For the first time, there will also be a focus at COP on fragile contexts, highlighting the connection between conflict and climate change at a time where global conflict remains a growing existential threat.
This year’s negotiations will focus on a few key areas in keeping with the themes of COP28:
One key outcome of COP28 will be the completion of the first-ever Global Stocktake, a comprehensive assessment of progress since the Paris Agreement was adopted at COP21. Research for this Stocktake has taken two years, and Tyldesley says it’s a key process for “aligning efforts on climate action, including identifying the measures to bridge any gaps standing in the way of progress.”
Since the Paris Agreement was implemented eight years ago, not much progress has been made towards defining one of its key elements, the Global Goal on Adaptation (GGA). This framework is key towards countries (especially high-income countries) doing enough to support both global adaptation efforts and particularly adaptation efforts in low-income countries (particularly those on the frontlines of the climate crisis). This could change with COP28.
Another planned outcome of COP28 is the establishment of a long-overdue Loss and Damage Fund, which would address the increasingly devastating impact of climate events. Countries agreed to establish this fund at last year’s COP27 conference, with the goal of launching it at COP28. However, negotiations have so far been stalled, with disagreements on where the fund should be hosted, who can withdraw from it, and who should contribute to it. “The entire COP28 negotiations could get derailed if developing countries’ priorities on funding for loss and damage are not adequately addressed,” Preety Bhandari, a senior advisor at World Resources Institute, told Reuters last month.

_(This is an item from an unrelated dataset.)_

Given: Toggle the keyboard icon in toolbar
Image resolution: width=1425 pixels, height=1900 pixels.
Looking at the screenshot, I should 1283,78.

The entire COP28 negotiations could get derailed if developing countries’ priorities on funding for loss and damage are not adequately addressed.

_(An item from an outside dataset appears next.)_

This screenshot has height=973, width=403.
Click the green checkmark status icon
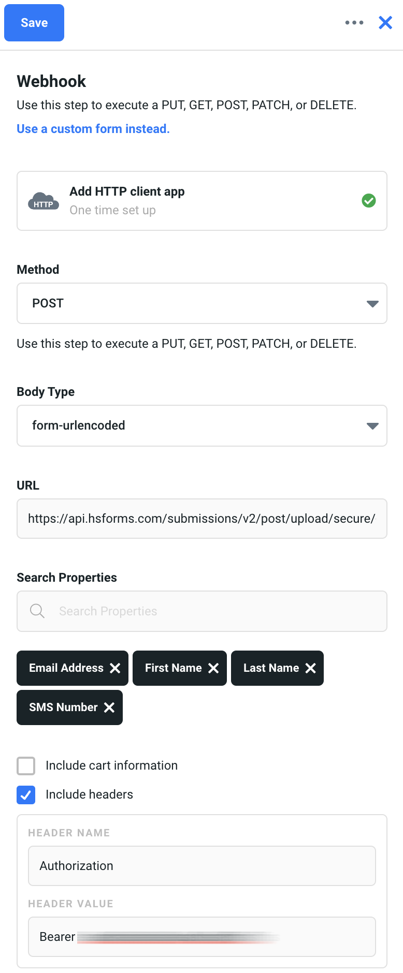369,201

As part of the initiative to fix climate finance, COP28 delegates are expected to lay the groundwork for a new long-term goal that will replace the $100 billion climate pledge.
“I think there is a lot of frustration and cynicism about this COP, but we’re doing what we can and we have a responsibility to engage and lift the voices of our partners and communities we work with,” says Suzanne Elder, Program Director for Concern Malawi, who will attend COP28 as part of a roughly 30-person delegation including staff from Concern and our partner organizations.
In Malawi, three pre-COP summits were held, focusing especially on youth voices, to hear from the communities where we work on their major concerns and priorities. “You can really sense the frustration from across Malawi,” Elder adds of the years of failed commitments from high-income countries. “We have a responsibility to highlight those voices.”
As part of our work at COP, we will be focusing on the call to increase climate finance — especially finance for adaptation. Most high-income countries are still not paying their fair share of climate finance, despite agreeing to the $100 billion pledge and Paris Climate Agreement, and the need has only grown over the last 15 years. We’re also seeing an increasing gap in costs for adaptation measures that could, in the end, save both money and lives.
Of the finance that is coming in, too little of it is reaching the local level, especially the frontlines. Additionally, much of this finance is coming in the form of loans, which only increases the debt loads of low-income countries and is not a reflection of true climate justice. We will be advocating for these points, as well as several others that relate to the inequities of climate change and the most vulnerable communities hit hardest by these events.